CONSIGNE =>
Recopiez le passage du texte sur l'insuffisance alimentaire qui commence à "La planète serait" et se termine à "plus du tout !", en substituant "Banque mondiale" à "FAO".

TEXTE À LIRE =>
Soyons un peu plus terre à terre

La planète serait menacée par l’insuffisance alimentaire puisque la diminution des terres cultivées baisse et en revanche la population ne cesse d’augmenter. Le plus grand des paradoxe découle de cette situation puisque selon la FAO qui établit chaque mois un indice des prix alimentaires basé sur cinq familles de produits de base (céréales, viandes, lait, huiles et sucre), seule la viande a augmenté (+ 8 %) par rapport à 2013 alors que cet indice pour l’année est en baisse de 3,7 % ! C’est à dire que le marché financier parvient sous la pression des plus grands trusts mondiaux de l’agroalimentaire à faire diminuer le prix des denrées de première nécessité. Et ce qui peut paraître de prime abord comme satisfaisant ne l’est plus du tout !

LIGNES FOURNIES =>
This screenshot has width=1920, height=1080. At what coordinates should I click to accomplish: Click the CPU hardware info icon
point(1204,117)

==

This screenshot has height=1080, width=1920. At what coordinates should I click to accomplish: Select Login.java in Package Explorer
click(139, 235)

RÉSULTAT ATTENDU =>
La planète serait menacée par l’insuffisance alimentaire puisque la diminution des terres cultivées baisse et en revanche la population ne cesse d’augmenter. Le plus grand des paradoxe découle de cette situation puisque selon la Banque mondiale qui établit chaque mois un indice des prix alimentaires basé sur cinq familles de produits de base (céréales, viandes, lait, huiles et sucre), seule la viande a augmenté (+ 8 %) par rapport à 2013 alors que cet indice pour l’année est en baisse de 3,7 % ! C’est à dire que le marché financier parvient sous la pression des plus grands trusts mondiaux de l’agroalimentaire à faire diminuer le prix des denrées de première nécessité. Et ce qui peut paraître de prime abord comme satisfaisant ne l’est plus du tout !